Bug 35721

Summary: WebSocket closing handshake
Product: WebKit Reporter: Fumitoshi Ukai <ukai>
Component: WebCore JavaScriptAssignee: Fumitoshi Ukai <ukai>
Status: RESOLVED FIXED    
Severity: Normal CC: abarth, adamk, ap, commit-queue, dglazkov, eric, joenotcharles, kent.hansen, mike, mjs, tkent, toyoshim, tyoshino, webkit.review.bot, yutak
Priority: P2 Keywords: InRadar
Version: 528+ (Nightly build)   
Hardware: All   
OS: All   
Bug Depends on: 35573, 60878, 60945, 61034, 61277, 61643    
Bug Blocks: 35572, 50099    
Attachments:
Description Flags
Patch
none
Patch
none
Patch
none
Merge to trunk
none
The final part
none
Archive of layout-test-results from ec2-cr-linux-01
none
The final part v2
none
Ready to land none

Description Fumitoshi Ukai 2010-03-03 23:34:00 PST
WebSocket API Editor's Draft 4 March 2010 /draft-hixie-thewebsocketprotocol-76 introduces closing handshake (CLOSING state, etc)
Comment 1 Fumitoshi Ukai 2010-05-21 02:04:04 PDT
Created attachment 56682 [details]
Patch
Comment 2 Fumitoshi Ukai 2010-05-23 22:38:23 PDT
Created attachment 56848 [details]
Patch
Comment 3 Kent Hansen 2010-07-23 14:14:29 PDT
(In reply to comment #2)
> Created an attachment (id=56848) [details]
> Patch

There are no new tests for CLOSING. Isn't it possible to reliably observe this state from a test?
What about the fail() case, how is that codepath tested?
Comment 4 Fumitoshi Ukai 2010-07-25 22:10:57 PDT
(In reply to comment #3)
> (In reply to comment #2)
> > Created an attachment (id=56848) [details] [details]
> > Patch
> 
> There are no new tests for CLOSING. Isn't it possible to reliably observe this state from a test?
> What about the fail() case, how is that codepath tested?

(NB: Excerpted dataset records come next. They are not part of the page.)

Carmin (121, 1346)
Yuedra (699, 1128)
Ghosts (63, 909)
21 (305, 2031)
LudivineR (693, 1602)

I'll add test for CLOSING that client has been sent closing frame (0xFF 0x00).
The fail case would be exposed by CloseEvent, which would be added by https://bugs.webkit.org/show_bug.cgi?id=35573
Could you take a look of that patch, please?
Thanks.
Comment 5 Fumitoshi Ukai 2010-07-28 01:11:54 PDT
Created attachment 62800 [details]
Patch
Comment 6 Alexey Proskuryakov 2010-10-07 21:28:15 PDT
<rdar://problem/8467487>
Comment 7 Yuta Kitamura 2010-12-14 00:41:11 PST
I think we really need to resurrect this thread and CloseEvent thread and move forward. Maybe I should rebase the patch to trunk and re-upload it for review...
Comment 8 Alexey Proskuryakov 2010-12-14 10:23:43 PST
Is there a reason to be modifying an implementation of v76 protocol? My understanding is that the next protocol is still in early stages of discussion, perhaps we should wait for that?
Comment 9 Yuta Kitamura 2010-12-14 20:28:12 PST
* CloseEvent and closing handshake is part of hixie-76 (= hybi-00) protocol. Our implementation is not compliant with hixie-76.

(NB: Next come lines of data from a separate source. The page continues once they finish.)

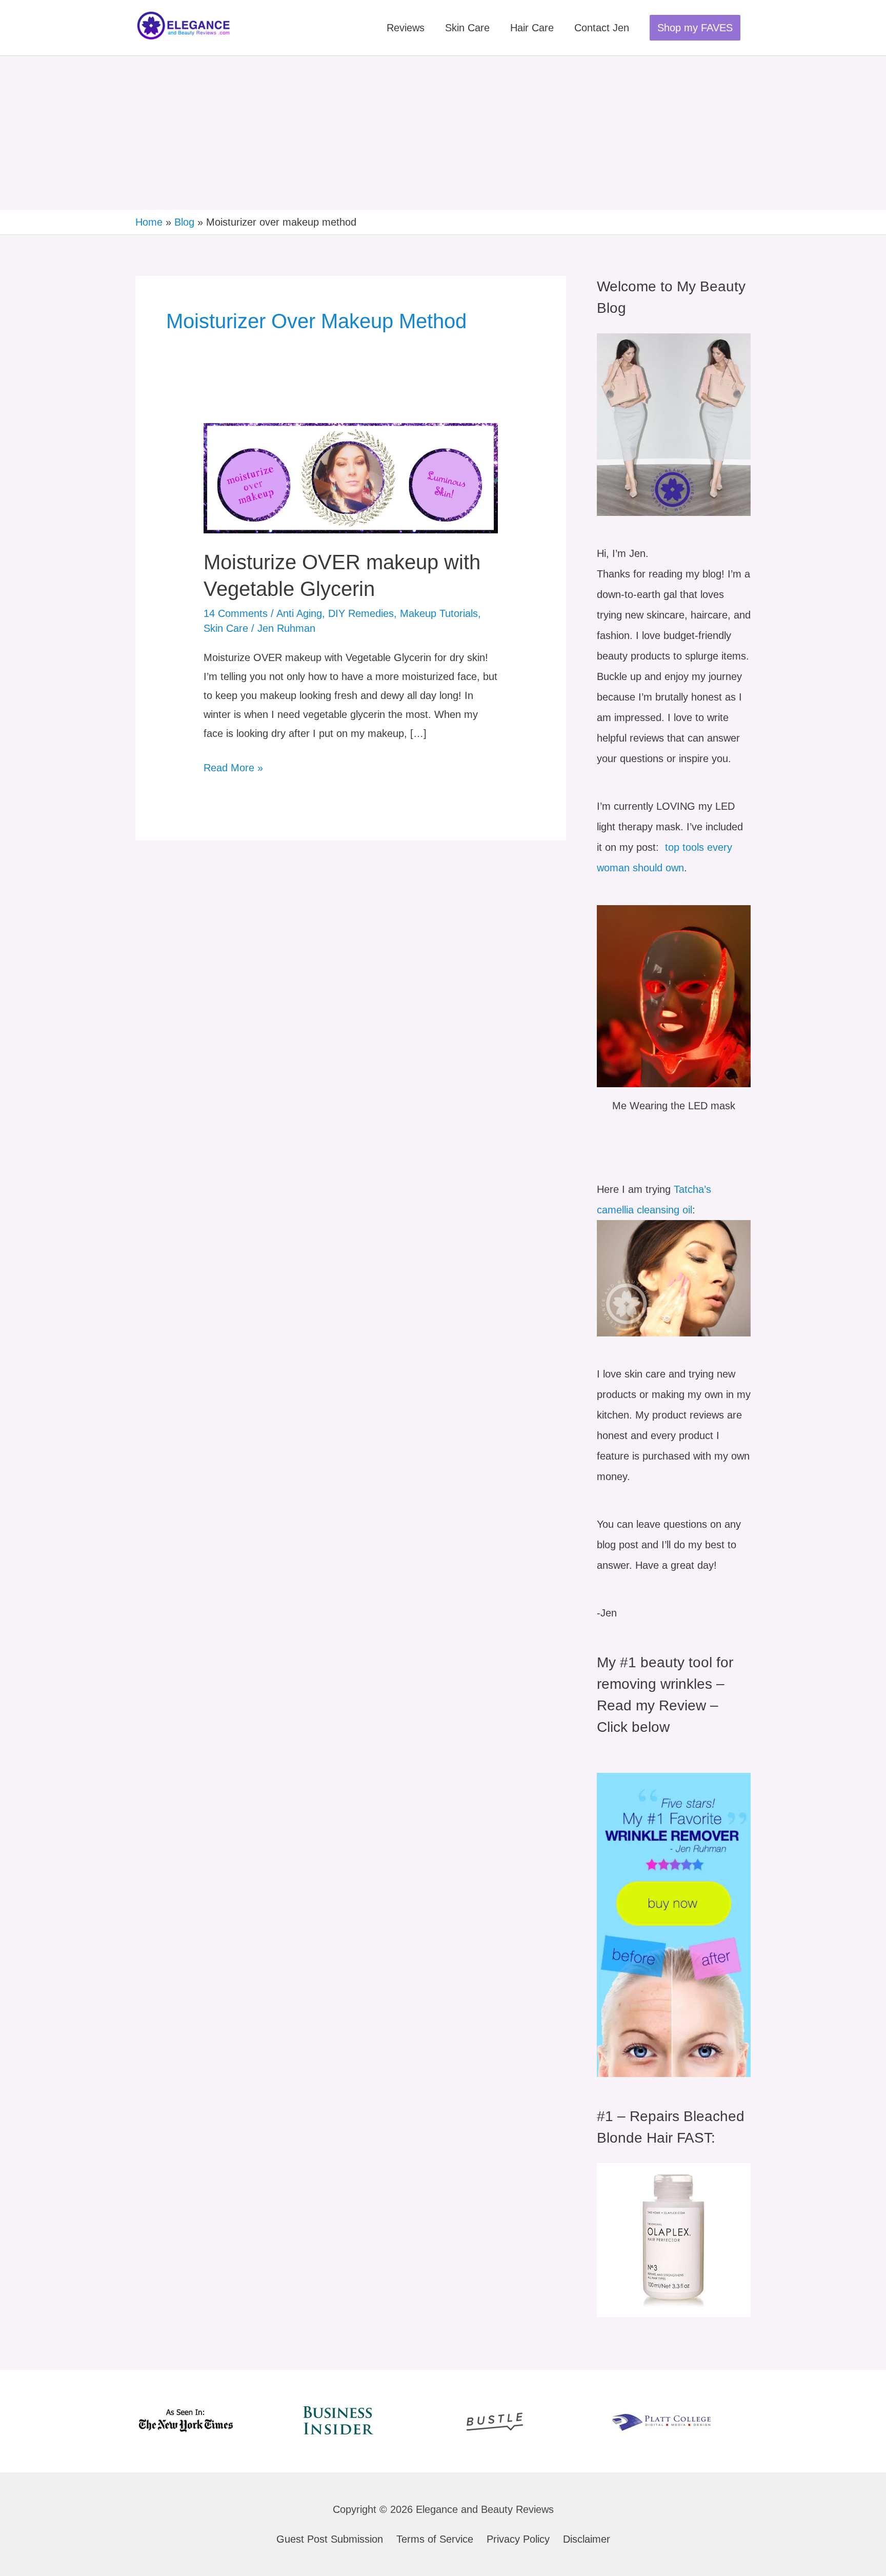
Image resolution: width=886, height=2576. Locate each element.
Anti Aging (299, 613)
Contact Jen (601, 27)
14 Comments (236, 613)
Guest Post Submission (329, 2539)
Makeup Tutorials (439, 613)
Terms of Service (434, 2539)
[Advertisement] (443, 133)
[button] (695, 28)
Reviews (406, 27)
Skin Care (467, 27)
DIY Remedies (361, 613)
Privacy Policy (518, 2539)
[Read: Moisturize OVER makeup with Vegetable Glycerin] (350, 477)
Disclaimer (586, 2539)
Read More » (233, 765)
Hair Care (532, 27)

* I think these features are likely to be included in the next generation WebSocket protocol / API. We probably need to make progress on this patch and CloseEvent patch sooner or later.

* I would like to start to implement the new protocol as early as possible, as some flaws of the current protocol are already pointed out in the hybi list. We can also provide feedback to the protocol by implementing the protocol early.
Comment 10 Alexey Proskuryakov 2010-12-15 11:20:42 PST
Compliance with hixie-76 doesn't matter any more - our implementation is what Web developers target. We shouldn't disrupt it without a very good reason, and compliance with an obsolete spec is not such a reason.
Comment 11 Yuta Kitamura 2010-12-15 19:09:18 PST
So you are saying hixie-76 (= hybi-00) is deprecate and hybi-03 is too early to implement? This means that no protocol specification is effective for us and prevents us from doing anything. Your argument does not make much sense to me.

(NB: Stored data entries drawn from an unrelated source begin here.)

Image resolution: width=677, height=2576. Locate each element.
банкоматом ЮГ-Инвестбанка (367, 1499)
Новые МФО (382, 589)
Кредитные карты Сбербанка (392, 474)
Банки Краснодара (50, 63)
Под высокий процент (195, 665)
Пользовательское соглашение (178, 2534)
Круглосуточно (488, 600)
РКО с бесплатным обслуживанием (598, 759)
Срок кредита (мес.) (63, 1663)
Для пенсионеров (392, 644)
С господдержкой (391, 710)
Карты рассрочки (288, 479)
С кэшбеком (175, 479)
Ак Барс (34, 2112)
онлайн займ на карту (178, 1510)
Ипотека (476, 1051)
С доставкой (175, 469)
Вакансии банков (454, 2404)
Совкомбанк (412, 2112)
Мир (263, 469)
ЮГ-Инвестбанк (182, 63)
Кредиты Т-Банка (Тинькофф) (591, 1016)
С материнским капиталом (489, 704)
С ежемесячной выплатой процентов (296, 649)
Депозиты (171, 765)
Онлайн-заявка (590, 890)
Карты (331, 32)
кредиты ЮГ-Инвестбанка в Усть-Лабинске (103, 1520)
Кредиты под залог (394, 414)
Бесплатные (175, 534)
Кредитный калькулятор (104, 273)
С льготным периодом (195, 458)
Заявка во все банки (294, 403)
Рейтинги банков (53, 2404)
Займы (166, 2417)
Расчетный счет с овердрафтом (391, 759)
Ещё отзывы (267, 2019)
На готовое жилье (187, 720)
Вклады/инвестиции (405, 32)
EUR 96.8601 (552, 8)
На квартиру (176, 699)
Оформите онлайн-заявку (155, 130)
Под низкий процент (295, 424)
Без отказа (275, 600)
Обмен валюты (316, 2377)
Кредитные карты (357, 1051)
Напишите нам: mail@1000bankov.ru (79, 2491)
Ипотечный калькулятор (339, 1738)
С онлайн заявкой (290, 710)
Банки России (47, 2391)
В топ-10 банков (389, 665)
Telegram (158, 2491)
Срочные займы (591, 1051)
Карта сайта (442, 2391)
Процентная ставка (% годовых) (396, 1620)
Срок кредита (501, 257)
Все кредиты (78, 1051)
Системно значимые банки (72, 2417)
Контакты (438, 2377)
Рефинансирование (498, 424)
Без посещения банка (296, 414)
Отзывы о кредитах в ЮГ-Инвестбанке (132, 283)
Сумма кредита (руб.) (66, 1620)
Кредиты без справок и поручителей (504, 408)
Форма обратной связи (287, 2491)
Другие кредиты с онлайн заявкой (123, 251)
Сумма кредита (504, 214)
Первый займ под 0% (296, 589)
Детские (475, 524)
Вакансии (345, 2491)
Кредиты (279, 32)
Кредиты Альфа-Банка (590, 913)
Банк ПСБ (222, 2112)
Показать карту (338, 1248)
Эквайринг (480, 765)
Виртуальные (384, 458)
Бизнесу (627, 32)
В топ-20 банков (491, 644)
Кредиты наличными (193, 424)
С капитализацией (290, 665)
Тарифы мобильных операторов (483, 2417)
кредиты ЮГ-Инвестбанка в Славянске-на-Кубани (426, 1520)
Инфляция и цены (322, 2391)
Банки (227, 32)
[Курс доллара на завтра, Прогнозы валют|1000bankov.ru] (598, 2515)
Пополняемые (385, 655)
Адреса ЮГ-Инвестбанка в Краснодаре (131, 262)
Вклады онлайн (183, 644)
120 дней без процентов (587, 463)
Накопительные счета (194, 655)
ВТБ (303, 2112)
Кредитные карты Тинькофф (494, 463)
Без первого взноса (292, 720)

CloseEvent and closing handshake is unlikely to be removed from the future specification, and these features will be an important basis to implement the future protocol.

Furthermore, CloseEvent and closing handshake are mainly included in the WebSocket API specification rather than the WebSocket protocol specification. I think WebSocket API has been valid since its last update and is not deprecated...
Comment 12 Alexey Proskuryakov 2010-12-15 19:57:07 PST
> This means that no protocol specification is effective for us and prevents us from doing anything.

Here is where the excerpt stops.